Music and Brain
What is it that makes a sound music? Scientists are piecing together a picture of what happens in the brains of listeners and musicians.
Our fondness for music has some deep roots. We have been making music since the dawn of culture. More than 30,000 years ago, early humans were already playing bone flutes, and other musical instruments, and all known societies throughout the world have had music. Indeed, our appreciation appears to be innate. Therein lays the biological mystery why we love music so much even though it is just a mixture of different sounds.
Neuroscientists don’t yet have the ultimate answers to that question. But in recent years we have begun to gain a firmer understanding of where and how music is processed in the brain, which should lay a foundation for answering evolutionary questions. Studies of patients with brain injuries and imaging of healthy individuals have unexpectedly uncovered no specialized brain center for music. It has been found that music engages many areas distributed throughout the brain, including those that are normally involved in other kinds of cognition. The active areas vary with the person’s individual experiences and musical training. The ear has the fewest sensory cells of any sensory organ of about 3,500 inner hair cells occupy the ear versus 100 million photoreceptors in the eye. Yet the auditory system is crucial and necessary for communication and to give an emotional response whenever necessary.

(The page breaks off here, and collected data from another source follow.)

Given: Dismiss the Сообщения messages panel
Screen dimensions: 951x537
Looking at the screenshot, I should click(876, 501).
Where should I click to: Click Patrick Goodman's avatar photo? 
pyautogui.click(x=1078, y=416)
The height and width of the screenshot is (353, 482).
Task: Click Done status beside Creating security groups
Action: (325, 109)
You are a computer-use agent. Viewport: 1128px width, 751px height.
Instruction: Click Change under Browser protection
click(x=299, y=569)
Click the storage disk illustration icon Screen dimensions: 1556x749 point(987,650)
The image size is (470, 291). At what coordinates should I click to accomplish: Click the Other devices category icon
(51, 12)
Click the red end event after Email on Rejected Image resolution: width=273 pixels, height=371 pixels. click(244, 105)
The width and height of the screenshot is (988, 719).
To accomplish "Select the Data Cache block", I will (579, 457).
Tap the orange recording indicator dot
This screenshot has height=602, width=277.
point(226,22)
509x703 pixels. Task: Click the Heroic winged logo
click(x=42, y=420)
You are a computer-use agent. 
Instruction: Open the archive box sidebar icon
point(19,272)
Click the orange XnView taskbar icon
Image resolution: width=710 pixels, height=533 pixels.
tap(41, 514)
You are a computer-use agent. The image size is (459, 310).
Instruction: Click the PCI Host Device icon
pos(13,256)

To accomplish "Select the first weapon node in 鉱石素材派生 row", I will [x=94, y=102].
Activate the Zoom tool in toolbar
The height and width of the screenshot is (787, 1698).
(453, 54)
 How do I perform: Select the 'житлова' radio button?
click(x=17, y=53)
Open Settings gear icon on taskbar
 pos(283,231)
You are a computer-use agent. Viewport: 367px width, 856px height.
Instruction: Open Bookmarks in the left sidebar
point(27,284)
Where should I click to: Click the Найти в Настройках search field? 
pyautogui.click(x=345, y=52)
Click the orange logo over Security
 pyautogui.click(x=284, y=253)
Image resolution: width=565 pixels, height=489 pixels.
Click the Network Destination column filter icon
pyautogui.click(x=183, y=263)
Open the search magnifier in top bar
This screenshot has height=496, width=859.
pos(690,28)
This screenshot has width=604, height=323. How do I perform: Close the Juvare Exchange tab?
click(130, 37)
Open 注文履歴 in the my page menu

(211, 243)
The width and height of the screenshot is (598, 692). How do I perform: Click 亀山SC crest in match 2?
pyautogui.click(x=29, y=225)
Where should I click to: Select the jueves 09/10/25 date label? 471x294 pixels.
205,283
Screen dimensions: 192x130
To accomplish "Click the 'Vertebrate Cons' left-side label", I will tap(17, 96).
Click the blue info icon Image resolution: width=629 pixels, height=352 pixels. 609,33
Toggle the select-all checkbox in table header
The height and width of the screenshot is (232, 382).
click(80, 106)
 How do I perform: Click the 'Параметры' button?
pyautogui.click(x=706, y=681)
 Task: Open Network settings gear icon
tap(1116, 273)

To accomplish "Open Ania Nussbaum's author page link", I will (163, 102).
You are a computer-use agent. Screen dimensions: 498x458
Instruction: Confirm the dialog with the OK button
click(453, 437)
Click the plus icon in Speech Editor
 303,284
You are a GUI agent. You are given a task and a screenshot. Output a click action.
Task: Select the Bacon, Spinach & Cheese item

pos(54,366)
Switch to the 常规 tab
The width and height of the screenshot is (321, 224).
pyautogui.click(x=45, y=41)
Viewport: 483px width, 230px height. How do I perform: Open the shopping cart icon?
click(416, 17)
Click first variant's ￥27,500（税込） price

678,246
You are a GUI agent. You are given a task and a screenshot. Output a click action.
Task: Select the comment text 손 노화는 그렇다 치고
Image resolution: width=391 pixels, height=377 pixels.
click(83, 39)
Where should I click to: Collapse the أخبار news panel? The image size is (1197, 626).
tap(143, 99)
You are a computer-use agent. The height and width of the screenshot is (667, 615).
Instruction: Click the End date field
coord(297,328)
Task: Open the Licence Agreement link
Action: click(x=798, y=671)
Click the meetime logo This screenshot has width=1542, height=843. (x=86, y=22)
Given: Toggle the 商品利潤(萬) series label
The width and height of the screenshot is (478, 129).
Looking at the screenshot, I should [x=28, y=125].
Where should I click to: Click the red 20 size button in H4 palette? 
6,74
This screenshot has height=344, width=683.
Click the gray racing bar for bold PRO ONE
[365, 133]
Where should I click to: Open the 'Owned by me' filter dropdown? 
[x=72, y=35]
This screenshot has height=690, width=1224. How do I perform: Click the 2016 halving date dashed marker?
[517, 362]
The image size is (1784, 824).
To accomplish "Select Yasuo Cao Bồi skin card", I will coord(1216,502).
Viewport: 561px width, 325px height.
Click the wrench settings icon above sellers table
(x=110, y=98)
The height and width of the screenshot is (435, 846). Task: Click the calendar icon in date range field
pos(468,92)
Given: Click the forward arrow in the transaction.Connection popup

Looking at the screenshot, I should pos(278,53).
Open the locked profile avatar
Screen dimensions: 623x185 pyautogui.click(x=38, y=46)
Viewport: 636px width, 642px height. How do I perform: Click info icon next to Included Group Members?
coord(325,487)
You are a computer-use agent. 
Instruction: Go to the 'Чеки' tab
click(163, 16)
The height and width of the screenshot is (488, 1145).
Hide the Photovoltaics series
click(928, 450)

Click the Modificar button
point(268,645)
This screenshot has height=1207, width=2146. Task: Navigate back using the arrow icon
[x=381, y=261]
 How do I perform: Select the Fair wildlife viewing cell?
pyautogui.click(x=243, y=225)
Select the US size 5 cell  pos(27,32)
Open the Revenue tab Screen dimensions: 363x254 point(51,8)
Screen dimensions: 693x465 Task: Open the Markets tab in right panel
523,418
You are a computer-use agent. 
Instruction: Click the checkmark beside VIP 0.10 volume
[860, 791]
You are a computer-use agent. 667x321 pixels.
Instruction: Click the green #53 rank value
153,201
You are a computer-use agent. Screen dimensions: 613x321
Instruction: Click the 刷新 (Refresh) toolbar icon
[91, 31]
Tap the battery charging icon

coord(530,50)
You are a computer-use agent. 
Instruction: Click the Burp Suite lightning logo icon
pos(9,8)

Incoming sounds, in other words, air-pressure waves, are converted by the external and middle ear into fluid waves in the inner ear. A tiny bone called the stapes pushes into the cochlea creating varying pressure on the fluid inside. Vibrations in the basilar membrane of the cochlea in turn cause inner hair cells, the sensory receptors, to generate electrical signals to the auditory nerve, which ultimately transmits them to the brain. Individual hair cells are tuned to different vibration frequencies.
Researchers have found that the brain processes music both hierarchically and in a distributed manner. Within the overall auditory cortex, the primary auditory cortex, which receives inputs from the ear and lower auditory system via the thalamus, is involved in early stages of music perception, such as pitch (a tone’s frequency) and contour (the pattern of changes in pitch), which is the basis for melody. The primary auditory cortex is “retuned” by experience so that more cells become maximally responsive to important sounds and musical tones. This learning induced retuning affects further cortical processing in areas such as secondary auditory cortical field and related called auditory association regions, which are thought to process more complex music patterns of harmony, melody and rhythm, the different cues of music. Thereby making a sound a music.